■ **TASK INSTRUCTIONS**
Every entry that follows is to be set down exactly, with its pictures omitted.

■ **RECORDS FOR PROCESSING**
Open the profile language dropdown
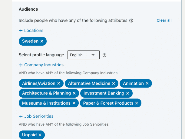 pos(83,55)
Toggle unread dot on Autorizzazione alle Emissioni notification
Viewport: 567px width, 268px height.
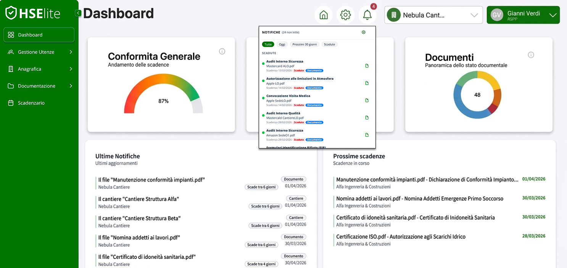[263, 81]
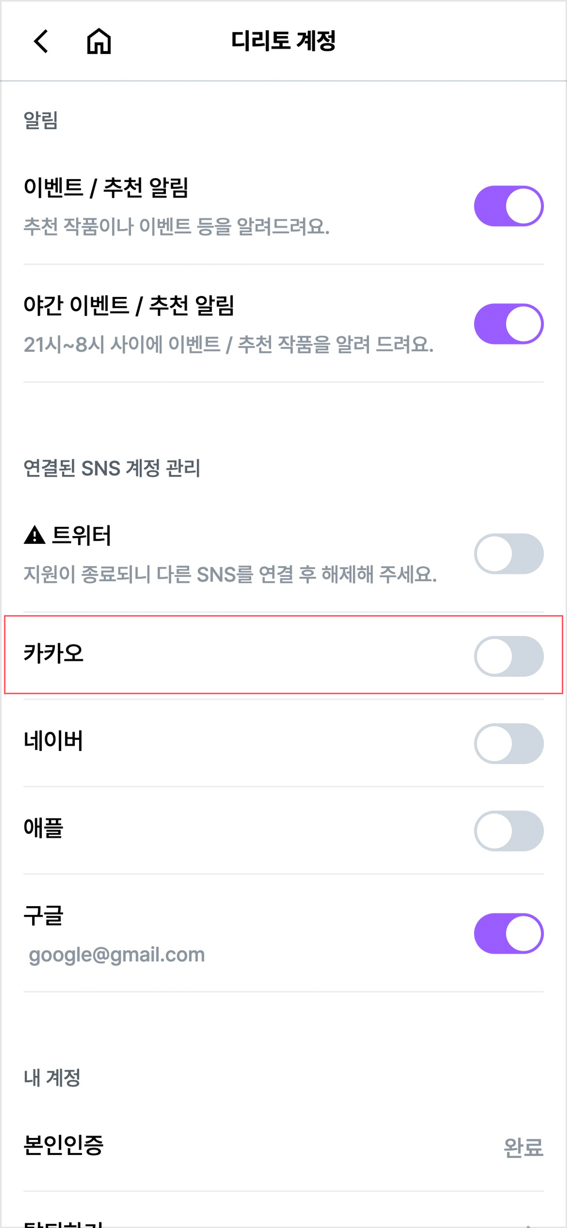Tap the warning triangle beside 트위터
Image resolution: width=567 pixels, height=1228 pixels.
(x=34, y=535)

■ **OUTPUT BELOW**
Open the profile language dropdown
 pos(83,55)
Toggle unread dot on Autorizzazione alle Emissioni notification
Viewport: 567px width, 268px height.
[263, 81]
Tap the warning triangle beside 트위터
Image resolution: width=567 pixels, height=1228 pixels.
(x=34, y=535)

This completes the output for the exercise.